### Dataset content ###

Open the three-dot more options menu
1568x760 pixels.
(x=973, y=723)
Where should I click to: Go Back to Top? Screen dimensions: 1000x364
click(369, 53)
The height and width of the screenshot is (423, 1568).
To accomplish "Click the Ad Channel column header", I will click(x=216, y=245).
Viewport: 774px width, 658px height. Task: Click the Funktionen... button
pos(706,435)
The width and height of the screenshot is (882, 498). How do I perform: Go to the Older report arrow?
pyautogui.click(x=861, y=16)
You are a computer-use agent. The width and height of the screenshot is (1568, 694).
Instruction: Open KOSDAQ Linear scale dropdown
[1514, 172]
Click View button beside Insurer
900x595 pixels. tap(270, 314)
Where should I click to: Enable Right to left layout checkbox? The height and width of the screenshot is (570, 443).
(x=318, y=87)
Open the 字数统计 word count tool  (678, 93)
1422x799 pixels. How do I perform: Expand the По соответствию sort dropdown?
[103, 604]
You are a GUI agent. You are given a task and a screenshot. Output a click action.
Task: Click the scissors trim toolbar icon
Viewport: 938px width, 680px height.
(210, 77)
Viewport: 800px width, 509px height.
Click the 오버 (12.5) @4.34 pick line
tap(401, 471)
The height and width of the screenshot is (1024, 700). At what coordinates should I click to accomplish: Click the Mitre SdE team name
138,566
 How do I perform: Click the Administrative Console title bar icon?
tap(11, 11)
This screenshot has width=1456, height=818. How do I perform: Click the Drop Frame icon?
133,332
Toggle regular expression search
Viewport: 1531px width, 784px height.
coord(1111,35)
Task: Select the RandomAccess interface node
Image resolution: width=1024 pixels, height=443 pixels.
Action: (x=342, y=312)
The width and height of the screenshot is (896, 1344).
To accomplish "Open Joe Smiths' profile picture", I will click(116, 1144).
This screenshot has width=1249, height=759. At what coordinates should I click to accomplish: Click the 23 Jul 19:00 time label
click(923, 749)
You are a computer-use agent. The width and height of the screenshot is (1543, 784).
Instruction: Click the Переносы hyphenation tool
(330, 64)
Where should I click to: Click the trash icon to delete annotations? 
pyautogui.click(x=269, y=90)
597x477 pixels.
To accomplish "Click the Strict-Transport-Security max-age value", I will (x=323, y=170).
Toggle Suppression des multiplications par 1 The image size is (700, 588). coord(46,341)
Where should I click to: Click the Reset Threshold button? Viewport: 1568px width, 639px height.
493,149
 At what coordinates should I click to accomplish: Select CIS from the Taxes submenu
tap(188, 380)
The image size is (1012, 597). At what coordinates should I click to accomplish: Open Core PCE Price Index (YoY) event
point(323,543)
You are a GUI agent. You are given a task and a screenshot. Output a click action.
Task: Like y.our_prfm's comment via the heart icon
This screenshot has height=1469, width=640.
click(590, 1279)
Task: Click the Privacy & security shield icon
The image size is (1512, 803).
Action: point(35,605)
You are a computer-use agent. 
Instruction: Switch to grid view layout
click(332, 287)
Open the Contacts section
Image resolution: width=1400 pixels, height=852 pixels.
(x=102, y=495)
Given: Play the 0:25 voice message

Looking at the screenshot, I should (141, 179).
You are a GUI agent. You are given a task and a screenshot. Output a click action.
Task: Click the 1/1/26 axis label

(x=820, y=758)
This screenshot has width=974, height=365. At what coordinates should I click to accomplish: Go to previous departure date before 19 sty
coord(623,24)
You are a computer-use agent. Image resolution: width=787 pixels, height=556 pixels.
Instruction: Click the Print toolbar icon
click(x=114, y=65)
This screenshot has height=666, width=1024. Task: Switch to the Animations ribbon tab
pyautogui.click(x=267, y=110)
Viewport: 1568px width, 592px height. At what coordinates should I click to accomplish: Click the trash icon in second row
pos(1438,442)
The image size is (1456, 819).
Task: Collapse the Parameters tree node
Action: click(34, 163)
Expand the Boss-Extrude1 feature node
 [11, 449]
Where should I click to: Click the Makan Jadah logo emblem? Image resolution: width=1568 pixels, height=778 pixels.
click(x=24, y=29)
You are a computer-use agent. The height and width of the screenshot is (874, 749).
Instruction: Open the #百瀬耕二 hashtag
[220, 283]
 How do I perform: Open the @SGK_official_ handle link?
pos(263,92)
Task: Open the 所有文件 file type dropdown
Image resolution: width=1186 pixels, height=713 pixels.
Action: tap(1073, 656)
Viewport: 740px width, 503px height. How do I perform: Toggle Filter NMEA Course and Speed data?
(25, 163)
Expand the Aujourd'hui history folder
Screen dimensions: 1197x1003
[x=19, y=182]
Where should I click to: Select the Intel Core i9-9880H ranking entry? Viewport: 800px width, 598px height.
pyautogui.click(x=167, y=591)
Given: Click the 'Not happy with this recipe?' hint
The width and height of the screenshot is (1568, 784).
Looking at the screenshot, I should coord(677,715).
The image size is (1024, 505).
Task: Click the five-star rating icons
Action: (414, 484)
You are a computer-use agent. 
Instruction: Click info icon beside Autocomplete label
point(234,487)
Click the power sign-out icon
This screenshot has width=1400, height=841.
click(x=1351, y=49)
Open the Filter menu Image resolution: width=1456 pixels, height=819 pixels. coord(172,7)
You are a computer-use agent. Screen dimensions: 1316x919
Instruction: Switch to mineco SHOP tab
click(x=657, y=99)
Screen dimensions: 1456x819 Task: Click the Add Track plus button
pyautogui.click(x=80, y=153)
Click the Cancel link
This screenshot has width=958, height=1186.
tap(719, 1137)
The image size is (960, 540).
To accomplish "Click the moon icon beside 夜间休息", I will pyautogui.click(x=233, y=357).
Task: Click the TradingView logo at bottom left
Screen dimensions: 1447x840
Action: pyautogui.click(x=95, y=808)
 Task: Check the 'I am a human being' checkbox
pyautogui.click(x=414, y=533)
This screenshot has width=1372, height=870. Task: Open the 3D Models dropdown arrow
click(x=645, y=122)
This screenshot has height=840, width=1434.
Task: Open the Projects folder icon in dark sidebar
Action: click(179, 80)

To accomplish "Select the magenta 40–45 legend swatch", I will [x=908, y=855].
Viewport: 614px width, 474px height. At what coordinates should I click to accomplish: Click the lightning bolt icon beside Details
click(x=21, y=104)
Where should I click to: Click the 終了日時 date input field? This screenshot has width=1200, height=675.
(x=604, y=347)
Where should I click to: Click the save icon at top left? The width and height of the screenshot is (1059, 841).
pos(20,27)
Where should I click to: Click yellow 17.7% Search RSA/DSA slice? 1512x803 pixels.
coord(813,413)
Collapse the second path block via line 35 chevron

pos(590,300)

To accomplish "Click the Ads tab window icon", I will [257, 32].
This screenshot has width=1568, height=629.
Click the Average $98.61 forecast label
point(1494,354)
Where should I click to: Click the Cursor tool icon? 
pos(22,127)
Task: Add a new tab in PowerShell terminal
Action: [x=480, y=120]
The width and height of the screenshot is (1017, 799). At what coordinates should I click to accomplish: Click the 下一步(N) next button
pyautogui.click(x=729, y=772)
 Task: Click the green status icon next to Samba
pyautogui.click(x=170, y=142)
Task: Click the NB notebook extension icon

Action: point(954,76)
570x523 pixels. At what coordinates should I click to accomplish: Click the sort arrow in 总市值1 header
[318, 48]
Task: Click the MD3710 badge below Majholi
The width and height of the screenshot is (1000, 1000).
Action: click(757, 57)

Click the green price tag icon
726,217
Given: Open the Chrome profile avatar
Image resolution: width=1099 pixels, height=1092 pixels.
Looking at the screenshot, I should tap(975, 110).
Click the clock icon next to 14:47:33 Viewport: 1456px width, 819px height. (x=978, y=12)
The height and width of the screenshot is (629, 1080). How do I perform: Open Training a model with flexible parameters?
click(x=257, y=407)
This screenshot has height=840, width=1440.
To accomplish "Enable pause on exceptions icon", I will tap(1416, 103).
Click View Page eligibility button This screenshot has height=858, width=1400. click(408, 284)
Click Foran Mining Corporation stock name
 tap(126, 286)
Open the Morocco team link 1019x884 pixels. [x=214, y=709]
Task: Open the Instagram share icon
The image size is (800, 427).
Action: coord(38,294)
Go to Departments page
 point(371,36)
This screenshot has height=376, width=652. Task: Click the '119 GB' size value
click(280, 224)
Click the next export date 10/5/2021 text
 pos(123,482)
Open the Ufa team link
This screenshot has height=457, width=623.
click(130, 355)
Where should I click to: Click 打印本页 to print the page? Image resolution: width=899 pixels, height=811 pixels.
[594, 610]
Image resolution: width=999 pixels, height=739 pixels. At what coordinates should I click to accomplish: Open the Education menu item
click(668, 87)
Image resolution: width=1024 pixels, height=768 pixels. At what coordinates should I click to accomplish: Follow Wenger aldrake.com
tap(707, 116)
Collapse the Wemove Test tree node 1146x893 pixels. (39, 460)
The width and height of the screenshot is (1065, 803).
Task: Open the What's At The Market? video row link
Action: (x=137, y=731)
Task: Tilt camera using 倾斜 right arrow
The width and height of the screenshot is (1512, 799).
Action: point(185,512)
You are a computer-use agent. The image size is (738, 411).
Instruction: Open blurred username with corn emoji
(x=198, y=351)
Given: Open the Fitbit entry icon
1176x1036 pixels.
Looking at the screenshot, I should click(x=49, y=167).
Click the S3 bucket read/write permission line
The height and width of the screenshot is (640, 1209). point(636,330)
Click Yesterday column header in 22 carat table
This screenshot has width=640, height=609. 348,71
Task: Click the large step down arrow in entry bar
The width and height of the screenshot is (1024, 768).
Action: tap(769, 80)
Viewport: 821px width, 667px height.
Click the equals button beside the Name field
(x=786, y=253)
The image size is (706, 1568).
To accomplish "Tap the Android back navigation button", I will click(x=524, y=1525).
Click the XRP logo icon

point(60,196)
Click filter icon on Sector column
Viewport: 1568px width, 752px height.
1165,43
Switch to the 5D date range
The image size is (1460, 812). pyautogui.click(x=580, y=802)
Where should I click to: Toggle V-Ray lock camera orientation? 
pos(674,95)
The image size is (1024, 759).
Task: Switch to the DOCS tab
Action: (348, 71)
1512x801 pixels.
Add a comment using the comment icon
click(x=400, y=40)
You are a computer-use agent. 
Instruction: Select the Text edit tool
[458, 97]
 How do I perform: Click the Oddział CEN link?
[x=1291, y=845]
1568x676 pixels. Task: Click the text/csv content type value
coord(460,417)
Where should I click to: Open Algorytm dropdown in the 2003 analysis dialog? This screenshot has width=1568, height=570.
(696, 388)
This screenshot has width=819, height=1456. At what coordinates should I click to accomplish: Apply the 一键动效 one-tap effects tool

###

Work to do: Write out word for word the lines of the material that start with the line containing "The image size is (1012, 597)." and run through the line containing "point(323,543)".

Answer for this exercise:
The image size is (1012, 597). At what coordinates should I click to accomplish: Open Core PCE Price Index (YoY) event
point(323,543)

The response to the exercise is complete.